[SET TASK]:
Copy the following listing word for word.

[DATA SUPPLIED]:
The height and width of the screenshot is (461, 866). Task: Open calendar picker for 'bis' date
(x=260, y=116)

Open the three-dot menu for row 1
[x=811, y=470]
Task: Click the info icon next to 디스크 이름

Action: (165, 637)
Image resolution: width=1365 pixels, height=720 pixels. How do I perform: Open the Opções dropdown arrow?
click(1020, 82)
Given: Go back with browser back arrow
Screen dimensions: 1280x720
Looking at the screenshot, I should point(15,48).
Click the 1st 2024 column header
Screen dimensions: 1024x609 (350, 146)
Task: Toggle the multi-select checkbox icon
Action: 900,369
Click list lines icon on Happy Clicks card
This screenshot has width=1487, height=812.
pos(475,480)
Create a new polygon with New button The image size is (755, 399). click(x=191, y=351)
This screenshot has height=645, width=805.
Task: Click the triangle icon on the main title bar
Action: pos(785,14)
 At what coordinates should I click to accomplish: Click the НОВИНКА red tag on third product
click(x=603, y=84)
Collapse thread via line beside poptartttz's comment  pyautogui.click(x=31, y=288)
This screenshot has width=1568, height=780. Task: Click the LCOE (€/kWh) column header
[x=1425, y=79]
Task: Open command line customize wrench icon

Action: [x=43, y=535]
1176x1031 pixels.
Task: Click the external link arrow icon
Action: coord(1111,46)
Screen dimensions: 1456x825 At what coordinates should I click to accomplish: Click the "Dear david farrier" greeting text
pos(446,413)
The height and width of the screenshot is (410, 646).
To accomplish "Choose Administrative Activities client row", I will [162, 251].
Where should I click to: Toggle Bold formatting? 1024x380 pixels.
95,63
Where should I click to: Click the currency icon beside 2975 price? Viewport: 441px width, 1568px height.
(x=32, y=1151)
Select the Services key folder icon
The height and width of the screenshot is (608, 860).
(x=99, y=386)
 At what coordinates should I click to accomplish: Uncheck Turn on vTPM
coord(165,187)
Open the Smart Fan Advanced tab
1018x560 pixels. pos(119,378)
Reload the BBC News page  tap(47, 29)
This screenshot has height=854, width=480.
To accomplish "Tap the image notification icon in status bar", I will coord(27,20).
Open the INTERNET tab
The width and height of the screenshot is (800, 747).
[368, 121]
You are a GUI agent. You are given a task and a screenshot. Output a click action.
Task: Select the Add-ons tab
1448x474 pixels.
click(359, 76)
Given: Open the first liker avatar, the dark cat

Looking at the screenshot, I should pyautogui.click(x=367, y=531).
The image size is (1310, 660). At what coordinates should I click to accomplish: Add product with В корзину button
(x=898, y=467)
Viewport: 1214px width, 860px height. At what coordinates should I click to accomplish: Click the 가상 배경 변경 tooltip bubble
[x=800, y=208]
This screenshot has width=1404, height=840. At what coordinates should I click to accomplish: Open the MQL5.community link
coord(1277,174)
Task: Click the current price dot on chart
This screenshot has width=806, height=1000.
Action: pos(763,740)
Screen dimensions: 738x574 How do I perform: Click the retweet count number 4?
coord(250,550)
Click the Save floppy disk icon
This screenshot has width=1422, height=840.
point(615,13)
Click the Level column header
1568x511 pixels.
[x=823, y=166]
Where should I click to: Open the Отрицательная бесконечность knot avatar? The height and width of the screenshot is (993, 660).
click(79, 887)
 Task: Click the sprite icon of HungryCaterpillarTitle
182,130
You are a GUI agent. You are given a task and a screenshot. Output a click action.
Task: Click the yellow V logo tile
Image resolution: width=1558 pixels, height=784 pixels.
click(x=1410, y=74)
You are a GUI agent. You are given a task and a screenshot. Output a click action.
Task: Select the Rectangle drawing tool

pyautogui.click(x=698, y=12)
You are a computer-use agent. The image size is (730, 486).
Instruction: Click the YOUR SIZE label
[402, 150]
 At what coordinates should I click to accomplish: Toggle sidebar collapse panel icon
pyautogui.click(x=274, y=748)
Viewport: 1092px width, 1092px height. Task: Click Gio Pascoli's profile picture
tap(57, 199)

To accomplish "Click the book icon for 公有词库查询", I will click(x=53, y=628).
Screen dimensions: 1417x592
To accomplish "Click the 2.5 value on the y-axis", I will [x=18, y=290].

[RESULT FOR THIS EXERCISE]:
The height and width of the screenshot is (461, 866). Task: Open calendar picker for 'bis' date
(x=260, y=116)

Open the three-dot menu for row 1
[x=811, y=470]
Task: Click the info icon next to 디스크 이름

Action: (165, 637)
Image resolution: width=1365 pixels, height=720 pixels. How do I perform: Open the Opções dropdown arrow?
click(1020, 82)
Given: Go back with browser back arrow
Screen dimensions: 1280x720
Looking at the screenshot, I should point(15,48).
Click the 1st 2024 column header
Screen dimensions: 1024x609 (350, 146)
Task: Toggle the multi-select checkbox icon
Action: 900,369
Click list lines icon on Happy Clicks card
This screenshot has width=1487, height=812.
pos(475,480)
Create a new polygon with New button The image size is (755, 399). click(x=191, y=351)
This screenshot has height=645, width=805.
Task: Click the triangle icon on the main title bar
Action: pos(785,14)
 At what coordinates should I click to accomplish: Click the НОВИНКА red tag on third product
click(x=603, y=84)
Collapse thread via line beside poptartttz's comment  pyautogui.click(x=31, y=288)
This screenshot has width=1568, height=780. Task: Click the LCOE (€/kWh) column header
[x=1425, y=79]
Task: Open command line customize wrench icon

Action: [x=43, y=535]
1176x1031 pixels.
Task: Click the external link arrow icon
Action: coord(1111,46)
Screen dimensions: 1456x825 At what coordinates should I click to accomplish: Click the "Dear david farrier" greeting text
pos(446,413)
The height and width of the screenshot is (410, 646).
To accomplish "Choose Administrative Activities client row", I will [162, 251].
Where should I click to: Toggle Bold formatting? 1024x380 pixels.
95,63
Where should I click to: Click the currency icon beside 2975 price? Viewport: 441px width, 1568px height.
(x=32, y=1151)
Select the Services key folder icon
The height and width of the screenshot is (608, 860).
(x=99, y=386)
 At what coordinates should I click to accomplish: Uncheck Turn on vTPM
coord(165,187)
Open the Smart Fan Advanced tab
1018x560 pixels. pos(119,378)
Reload the BBC News page  tap(47, 29)
This screenshot has height=854, width=480.
To accomplish "Tap the image notification icon in status bar", I will coord(27,20).
Open the INTERNET tab
The width and height of the screenshot is (800, 747).
[368, 121]
You are a GUI agent. You are given a task and a screenshot. Output a click action.
Task: Select the Add-ons tab
1448x474 pixels.
click(359, 76)
Given: Open the first liker avatar, the dark cat

Looking at the screenshot, I should pyautogui.click(x=367, y=531).
The image size is (1310, 660). At what coordinates should I click to accomplish: Add product with В корзину button
(x=898, y=467)
Viewport: 1214px width, 860px height. At what coordinates should I click to accomplish: Click the 가상 배경 변경 tooltip bubble
[x=800, y=208]
This screenshot has width=1404, height=840. At what coordinates should I click to accomplish: Open the MQL5.community link
coord(1277,174)
Task: Click the current price dot on chart
This screenshot has width=806, height=1000.
Action: pos(763,740)
Screen dimensions: 738x574 How do I perform: Click the retweet count number 4?
coord(250,550)
Click the Save floppy disk icon
This screenshot has width=1422, height=840.
point(615,13)
Click the Level column header
1568x511 pixels.
[x=823, y=166]
Where should I click to: Open the Отрицательная бесконечность knot avatar? The height and width of the screenshot is (993, 660).
click(79, 887)
 Task: Click the sprite icon of HungryCaterpillarTitle
182,130
You are a GUI agent. You are given a task and a screenshot. Output a click action.
Task: Click the yellow V logo tile
Image resolution: width=1558 pixels, height=784 pixels.
click(x=1410, y=74)
You are a GUI agent. You are given a task and a screenshot. Output a click action.
Task: Select the Rectangle drawing tool

pyautogui.click(x=698, y=12)
You are a computer-use agent. The image size is (730, 486).
Instruction: Click the YOUR SIZE label
[402, 150]
 At what coordinates should I click to accomplish: Toggle sidebar collapse panel icon
pyautogui.click(x=274, y=748)
Viewport: 1092px width, 1092px height. Task: Click Gio Pascoli's profile picture
tap(57, 199)

To accomplish "Click the book icon for 公有词库查询", I will click(x=53, y=628).
Screen dimensions: 1417x592
To accomplish "Click the 2.5 value on the y-axis", I will [x=18, y=290].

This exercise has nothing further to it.